PROBLEM TO WORK ON: Every entry must be transcribed exactly. Pictures are not part of the copy.

DATASET CONTENT:
......

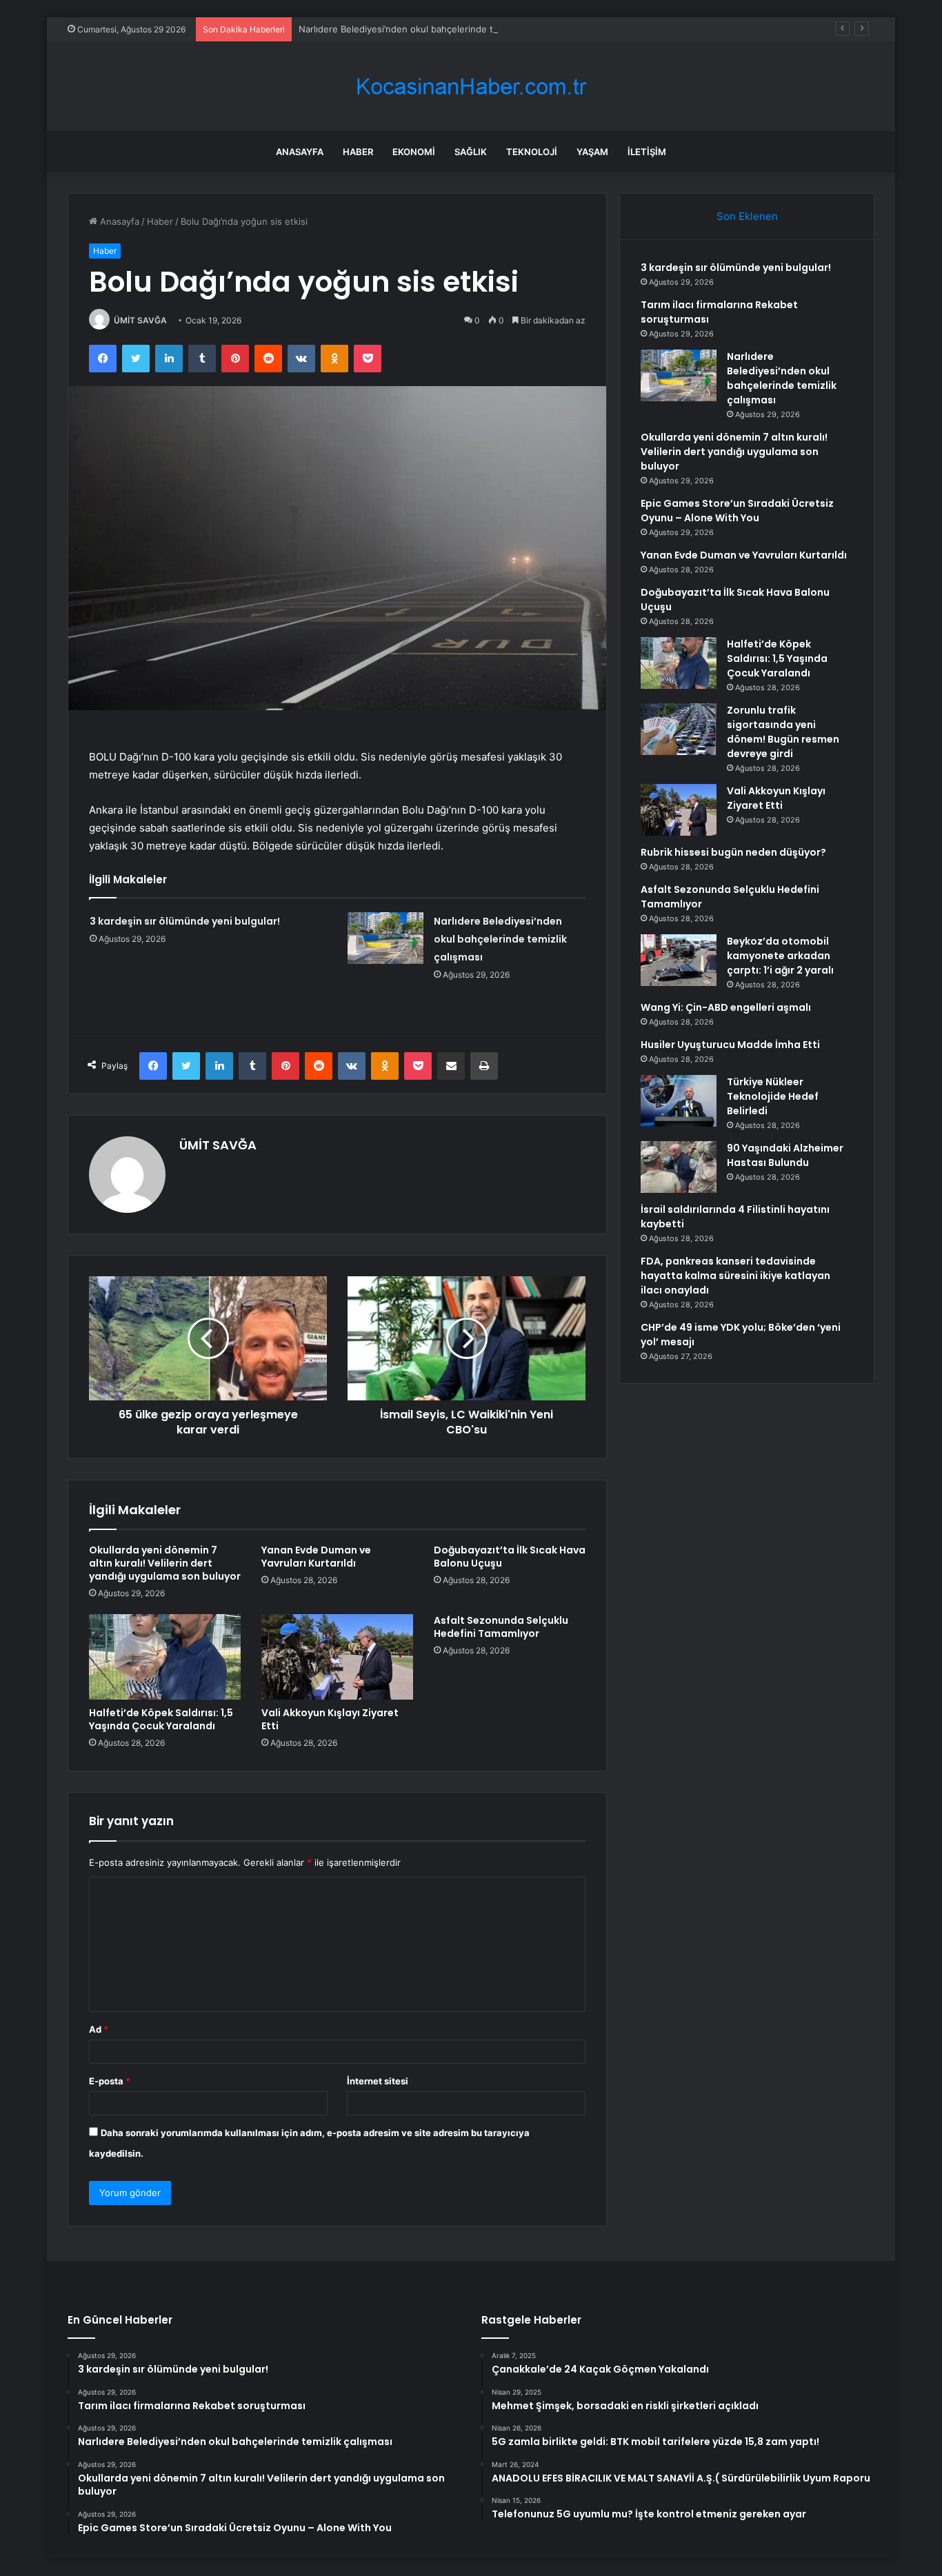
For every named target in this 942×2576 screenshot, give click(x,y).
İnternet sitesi (377, 2080)
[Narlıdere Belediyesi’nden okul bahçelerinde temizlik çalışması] (385, 938)
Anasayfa (299, 151)
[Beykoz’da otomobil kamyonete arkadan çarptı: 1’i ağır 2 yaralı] (678, 960)
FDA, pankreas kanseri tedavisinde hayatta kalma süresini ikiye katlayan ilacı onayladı (735, 1275)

......

RESPONSE:
For every named target in this 942×2576 screenshot, give click(x,y).
İnternet sitesi (377, 2080)
[Narlıdere Belediyesi’nden okul bahçelerinde temizlik çalışması] (385, 938)
Anasayfa (299, 151)
[Beykoz’da otomobil kamyonete arkadan çarptı: 1’i ağır 2 yaralı] (678, 960)
FDA, pankreas kanseri tedavisinde hayatta kalma süresini ikiye katlayan ilacı onayladı (735, 1275)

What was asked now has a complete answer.